▶ _TASK DIRECTIONS_
Copy out word for word the lines of the entries below, from the line containing "Switch to the Holdings tab" up to and including the line containing "Viewport: 1416px width, 764px".

Entries for locating text and items

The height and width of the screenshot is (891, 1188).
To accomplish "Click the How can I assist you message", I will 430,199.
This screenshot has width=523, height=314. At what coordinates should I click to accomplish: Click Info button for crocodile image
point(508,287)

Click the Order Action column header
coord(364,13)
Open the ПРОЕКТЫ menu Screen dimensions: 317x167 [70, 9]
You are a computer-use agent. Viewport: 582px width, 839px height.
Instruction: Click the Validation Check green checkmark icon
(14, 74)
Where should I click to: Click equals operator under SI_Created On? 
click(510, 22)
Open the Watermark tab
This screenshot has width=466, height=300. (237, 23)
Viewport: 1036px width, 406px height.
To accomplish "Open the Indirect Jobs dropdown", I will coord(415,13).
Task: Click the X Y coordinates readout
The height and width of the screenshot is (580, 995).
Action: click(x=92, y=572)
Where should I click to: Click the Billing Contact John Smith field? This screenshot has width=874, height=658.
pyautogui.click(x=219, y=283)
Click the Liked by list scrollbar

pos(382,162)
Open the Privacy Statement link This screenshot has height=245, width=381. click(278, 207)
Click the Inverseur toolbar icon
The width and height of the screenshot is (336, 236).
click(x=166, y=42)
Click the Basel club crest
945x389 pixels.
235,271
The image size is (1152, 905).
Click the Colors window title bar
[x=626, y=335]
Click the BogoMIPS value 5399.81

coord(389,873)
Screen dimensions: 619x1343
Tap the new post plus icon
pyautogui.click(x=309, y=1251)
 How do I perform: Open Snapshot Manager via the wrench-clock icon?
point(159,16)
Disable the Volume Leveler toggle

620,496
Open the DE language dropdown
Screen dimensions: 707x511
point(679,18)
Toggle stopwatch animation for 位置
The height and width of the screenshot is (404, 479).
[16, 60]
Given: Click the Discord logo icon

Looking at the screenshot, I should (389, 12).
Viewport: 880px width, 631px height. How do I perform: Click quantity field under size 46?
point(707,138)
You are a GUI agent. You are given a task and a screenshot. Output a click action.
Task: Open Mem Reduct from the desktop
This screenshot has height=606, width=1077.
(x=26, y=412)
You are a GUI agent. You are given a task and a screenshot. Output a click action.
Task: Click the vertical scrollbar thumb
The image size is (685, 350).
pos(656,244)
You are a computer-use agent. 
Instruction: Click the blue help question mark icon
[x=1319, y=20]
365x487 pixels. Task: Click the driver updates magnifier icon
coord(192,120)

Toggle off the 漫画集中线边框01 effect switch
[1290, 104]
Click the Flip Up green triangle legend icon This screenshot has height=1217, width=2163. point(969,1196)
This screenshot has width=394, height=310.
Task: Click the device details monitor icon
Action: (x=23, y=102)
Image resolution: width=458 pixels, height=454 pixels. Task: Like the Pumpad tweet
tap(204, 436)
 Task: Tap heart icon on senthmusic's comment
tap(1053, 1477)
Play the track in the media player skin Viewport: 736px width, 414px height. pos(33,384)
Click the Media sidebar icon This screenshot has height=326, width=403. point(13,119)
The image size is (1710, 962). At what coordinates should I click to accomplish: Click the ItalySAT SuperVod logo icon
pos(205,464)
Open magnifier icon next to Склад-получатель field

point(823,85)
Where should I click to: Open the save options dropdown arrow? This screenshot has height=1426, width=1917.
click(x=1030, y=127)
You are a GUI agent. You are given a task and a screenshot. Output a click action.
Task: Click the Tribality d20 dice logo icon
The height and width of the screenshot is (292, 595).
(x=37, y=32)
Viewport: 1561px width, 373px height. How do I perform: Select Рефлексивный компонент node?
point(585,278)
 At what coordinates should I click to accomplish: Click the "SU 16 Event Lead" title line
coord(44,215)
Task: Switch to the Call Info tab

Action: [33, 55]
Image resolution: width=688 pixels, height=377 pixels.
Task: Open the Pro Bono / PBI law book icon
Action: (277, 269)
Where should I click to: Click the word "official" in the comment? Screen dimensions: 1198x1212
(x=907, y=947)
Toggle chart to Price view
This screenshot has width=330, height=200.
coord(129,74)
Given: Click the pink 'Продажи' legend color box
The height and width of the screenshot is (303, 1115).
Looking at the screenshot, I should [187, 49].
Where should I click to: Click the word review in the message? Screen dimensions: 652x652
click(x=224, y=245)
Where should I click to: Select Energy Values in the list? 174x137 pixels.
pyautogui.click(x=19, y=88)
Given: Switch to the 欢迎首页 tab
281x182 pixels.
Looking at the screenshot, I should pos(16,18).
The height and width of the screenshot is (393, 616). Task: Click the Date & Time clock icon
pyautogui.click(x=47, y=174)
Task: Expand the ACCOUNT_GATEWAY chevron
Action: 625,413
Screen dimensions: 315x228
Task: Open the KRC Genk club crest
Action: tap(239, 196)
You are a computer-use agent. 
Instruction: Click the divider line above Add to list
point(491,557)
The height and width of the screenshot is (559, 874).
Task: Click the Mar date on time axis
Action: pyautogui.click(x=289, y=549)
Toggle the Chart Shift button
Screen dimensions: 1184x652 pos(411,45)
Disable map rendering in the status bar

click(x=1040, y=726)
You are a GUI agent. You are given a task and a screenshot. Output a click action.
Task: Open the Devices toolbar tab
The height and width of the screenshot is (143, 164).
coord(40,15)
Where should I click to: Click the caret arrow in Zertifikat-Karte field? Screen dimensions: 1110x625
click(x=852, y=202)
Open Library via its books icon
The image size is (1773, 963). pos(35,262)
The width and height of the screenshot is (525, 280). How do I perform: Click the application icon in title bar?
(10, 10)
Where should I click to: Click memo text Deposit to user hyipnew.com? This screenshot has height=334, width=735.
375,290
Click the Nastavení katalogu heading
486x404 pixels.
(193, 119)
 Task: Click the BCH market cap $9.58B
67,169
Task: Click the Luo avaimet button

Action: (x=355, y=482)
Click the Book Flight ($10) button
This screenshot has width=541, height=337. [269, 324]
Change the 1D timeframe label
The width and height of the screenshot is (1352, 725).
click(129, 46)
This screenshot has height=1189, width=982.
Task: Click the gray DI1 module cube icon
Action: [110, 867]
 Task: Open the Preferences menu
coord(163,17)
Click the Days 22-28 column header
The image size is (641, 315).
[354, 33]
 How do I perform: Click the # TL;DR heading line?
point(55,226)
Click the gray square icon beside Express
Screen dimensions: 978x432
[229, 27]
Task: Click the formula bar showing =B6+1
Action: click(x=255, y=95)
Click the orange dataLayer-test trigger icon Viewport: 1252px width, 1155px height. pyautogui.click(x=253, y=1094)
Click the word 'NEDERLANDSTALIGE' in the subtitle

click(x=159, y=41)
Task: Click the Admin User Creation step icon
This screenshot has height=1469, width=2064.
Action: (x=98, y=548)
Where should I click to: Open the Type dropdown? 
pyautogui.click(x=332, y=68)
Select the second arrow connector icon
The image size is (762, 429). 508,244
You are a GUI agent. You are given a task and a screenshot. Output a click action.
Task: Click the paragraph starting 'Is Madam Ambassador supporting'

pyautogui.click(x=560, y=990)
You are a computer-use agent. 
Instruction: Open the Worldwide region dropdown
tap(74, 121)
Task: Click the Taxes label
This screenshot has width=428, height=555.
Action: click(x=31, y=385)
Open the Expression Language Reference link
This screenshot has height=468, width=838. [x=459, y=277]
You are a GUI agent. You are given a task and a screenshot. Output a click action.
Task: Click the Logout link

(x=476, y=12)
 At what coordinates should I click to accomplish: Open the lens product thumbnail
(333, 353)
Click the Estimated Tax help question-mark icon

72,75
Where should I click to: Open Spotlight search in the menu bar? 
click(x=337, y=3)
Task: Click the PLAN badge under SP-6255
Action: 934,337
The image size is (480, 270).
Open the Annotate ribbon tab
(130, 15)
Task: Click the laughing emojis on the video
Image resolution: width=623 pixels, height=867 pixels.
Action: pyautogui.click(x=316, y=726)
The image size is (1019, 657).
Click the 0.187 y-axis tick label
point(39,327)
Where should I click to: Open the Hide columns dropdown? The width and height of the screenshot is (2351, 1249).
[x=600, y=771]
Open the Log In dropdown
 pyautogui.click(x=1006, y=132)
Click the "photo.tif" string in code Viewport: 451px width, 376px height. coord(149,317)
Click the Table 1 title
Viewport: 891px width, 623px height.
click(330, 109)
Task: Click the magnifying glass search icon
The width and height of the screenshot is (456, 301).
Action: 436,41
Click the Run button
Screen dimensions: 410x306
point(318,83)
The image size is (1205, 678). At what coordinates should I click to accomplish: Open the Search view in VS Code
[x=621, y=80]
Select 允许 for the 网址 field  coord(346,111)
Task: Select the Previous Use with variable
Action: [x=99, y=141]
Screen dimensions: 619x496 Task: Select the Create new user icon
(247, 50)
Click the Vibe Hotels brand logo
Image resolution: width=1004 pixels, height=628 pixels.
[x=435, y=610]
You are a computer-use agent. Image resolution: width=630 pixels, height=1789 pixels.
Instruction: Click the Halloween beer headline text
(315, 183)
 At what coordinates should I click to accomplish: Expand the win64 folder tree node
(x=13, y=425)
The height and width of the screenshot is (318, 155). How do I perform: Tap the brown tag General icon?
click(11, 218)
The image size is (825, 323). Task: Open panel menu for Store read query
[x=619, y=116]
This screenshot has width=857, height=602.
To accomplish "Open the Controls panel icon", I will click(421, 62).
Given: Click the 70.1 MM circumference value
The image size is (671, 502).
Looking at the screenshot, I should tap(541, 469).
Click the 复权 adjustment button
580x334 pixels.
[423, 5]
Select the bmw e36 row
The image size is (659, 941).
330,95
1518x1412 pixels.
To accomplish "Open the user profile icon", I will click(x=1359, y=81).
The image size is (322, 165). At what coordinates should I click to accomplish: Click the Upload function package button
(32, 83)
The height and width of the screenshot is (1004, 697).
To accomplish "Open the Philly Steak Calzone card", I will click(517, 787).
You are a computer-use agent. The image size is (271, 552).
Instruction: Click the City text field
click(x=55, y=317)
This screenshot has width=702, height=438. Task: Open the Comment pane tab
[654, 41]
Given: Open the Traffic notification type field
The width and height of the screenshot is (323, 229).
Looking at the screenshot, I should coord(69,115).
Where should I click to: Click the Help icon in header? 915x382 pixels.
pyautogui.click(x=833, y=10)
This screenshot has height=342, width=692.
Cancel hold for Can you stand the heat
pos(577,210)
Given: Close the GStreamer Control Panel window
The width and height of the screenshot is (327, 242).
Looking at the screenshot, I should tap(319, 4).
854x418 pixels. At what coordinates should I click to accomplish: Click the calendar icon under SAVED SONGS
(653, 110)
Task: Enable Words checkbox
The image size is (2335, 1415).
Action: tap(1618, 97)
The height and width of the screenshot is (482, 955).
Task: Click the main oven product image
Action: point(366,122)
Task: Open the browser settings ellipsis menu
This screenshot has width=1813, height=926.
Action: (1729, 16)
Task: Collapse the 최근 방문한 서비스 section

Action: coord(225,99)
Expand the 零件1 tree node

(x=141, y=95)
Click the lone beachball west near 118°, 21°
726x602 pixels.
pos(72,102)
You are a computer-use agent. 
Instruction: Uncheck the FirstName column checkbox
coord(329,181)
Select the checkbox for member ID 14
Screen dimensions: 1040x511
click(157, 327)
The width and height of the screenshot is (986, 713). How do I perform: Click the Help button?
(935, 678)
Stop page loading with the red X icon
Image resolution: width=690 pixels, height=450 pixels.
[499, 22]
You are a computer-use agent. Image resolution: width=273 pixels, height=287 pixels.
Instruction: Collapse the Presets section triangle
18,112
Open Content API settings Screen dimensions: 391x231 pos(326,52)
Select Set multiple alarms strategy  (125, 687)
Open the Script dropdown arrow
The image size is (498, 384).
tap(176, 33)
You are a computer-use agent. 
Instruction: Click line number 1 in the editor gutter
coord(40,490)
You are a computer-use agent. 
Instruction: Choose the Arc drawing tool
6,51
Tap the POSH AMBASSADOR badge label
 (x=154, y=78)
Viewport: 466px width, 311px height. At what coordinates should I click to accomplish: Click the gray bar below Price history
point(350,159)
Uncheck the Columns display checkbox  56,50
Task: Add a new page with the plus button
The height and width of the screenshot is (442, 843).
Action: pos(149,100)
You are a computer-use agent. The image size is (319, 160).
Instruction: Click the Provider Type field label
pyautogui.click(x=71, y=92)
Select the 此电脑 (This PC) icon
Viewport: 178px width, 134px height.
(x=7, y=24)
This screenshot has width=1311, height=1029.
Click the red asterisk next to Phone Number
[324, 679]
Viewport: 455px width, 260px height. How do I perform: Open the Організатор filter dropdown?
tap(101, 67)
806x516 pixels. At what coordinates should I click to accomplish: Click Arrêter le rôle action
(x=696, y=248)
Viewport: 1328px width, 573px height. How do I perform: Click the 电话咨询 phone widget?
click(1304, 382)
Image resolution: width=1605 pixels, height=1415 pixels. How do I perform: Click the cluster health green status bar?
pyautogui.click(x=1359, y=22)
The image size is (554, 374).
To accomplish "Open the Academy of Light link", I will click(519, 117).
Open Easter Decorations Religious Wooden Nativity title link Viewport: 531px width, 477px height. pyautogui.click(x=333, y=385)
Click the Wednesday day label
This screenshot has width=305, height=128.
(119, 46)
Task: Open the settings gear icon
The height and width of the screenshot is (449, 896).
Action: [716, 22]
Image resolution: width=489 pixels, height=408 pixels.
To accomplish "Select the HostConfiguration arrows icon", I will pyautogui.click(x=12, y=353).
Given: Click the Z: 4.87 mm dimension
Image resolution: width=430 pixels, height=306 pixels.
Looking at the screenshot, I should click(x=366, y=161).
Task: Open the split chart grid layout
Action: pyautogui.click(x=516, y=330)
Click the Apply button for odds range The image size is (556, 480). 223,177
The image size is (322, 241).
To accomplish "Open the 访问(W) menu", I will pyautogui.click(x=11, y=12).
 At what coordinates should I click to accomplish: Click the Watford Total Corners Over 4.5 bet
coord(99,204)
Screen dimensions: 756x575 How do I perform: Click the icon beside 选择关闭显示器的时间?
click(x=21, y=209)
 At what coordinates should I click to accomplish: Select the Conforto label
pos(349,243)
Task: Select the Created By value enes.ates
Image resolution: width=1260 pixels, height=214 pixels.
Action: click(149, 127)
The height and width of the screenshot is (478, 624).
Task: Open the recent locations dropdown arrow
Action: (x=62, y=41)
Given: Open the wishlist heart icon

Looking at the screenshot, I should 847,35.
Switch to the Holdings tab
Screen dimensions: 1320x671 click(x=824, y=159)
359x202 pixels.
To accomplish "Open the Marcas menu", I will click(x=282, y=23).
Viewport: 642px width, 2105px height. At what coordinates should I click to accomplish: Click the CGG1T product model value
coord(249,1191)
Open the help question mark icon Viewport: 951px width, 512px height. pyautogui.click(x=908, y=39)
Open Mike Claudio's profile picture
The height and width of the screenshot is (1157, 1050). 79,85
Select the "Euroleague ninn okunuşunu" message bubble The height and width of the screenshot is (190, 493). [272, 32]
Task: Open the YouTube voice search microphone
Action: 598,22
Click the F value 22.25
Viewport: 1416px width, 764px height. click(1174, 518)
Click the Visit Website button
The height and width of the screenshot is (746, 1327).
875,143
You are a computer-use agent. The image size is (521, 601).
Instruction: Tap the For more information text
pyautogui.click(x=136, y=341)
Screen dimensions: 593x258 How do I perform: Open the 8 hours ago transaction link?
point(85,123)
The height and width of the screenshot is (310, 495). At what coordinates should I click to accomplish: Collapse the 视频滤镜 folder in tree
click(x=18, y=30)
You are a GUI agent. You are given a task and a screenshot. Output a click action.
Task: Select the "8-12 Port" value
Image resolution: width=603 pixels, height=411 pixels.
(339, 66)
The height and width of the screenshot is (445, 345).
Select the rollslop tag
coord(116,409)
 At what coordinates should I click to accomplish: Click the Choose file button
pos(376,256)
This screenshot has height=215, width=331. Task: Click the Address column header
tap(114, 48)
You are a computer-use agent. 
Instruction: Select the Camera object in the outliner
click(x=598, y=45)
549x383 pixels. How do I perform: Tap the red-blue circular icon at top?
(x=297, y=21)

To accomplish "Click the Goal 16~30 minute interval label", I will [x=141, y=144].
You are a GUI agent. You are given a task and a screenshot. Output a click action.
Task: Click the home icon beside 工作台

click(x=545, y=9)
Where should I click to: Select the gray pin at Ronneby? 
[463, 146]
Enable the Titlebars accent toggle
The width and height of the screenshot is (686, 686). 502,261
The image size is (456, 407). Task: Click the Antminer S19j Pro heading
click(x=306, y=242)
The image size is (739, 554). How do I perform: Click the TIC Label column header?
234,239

▶ _THE RESULT_
Switch to the Holdings tab
Screen dimensions: 1320x671 click(x=824, y=159)
359x202 pixels.
To accomplish "Open the Marcas menu", I will click(x=282, y=23).
Viewport: 642px width, 2105px height. At what coordinates should I click to accomplish: Click the CGG1T product model value
coord(249,1191)
Open the help question mark icon Viewport: 951px width, 512px height. pyautogui.click(x=908, y=39)
Open Mike Claudio's profile picture
The height and width of the screenshot is (1157, 1050). 79,85
Select the "Euroleague ninn okunuşunu" message bubble The height and width of the screenshot is (190, 493). [272, 32]
Task: Open the YouTube voice search microphone
Action: 598,22
Click the F value 22.25
Viewport: 1416px width, 764px height. click(1174, 518)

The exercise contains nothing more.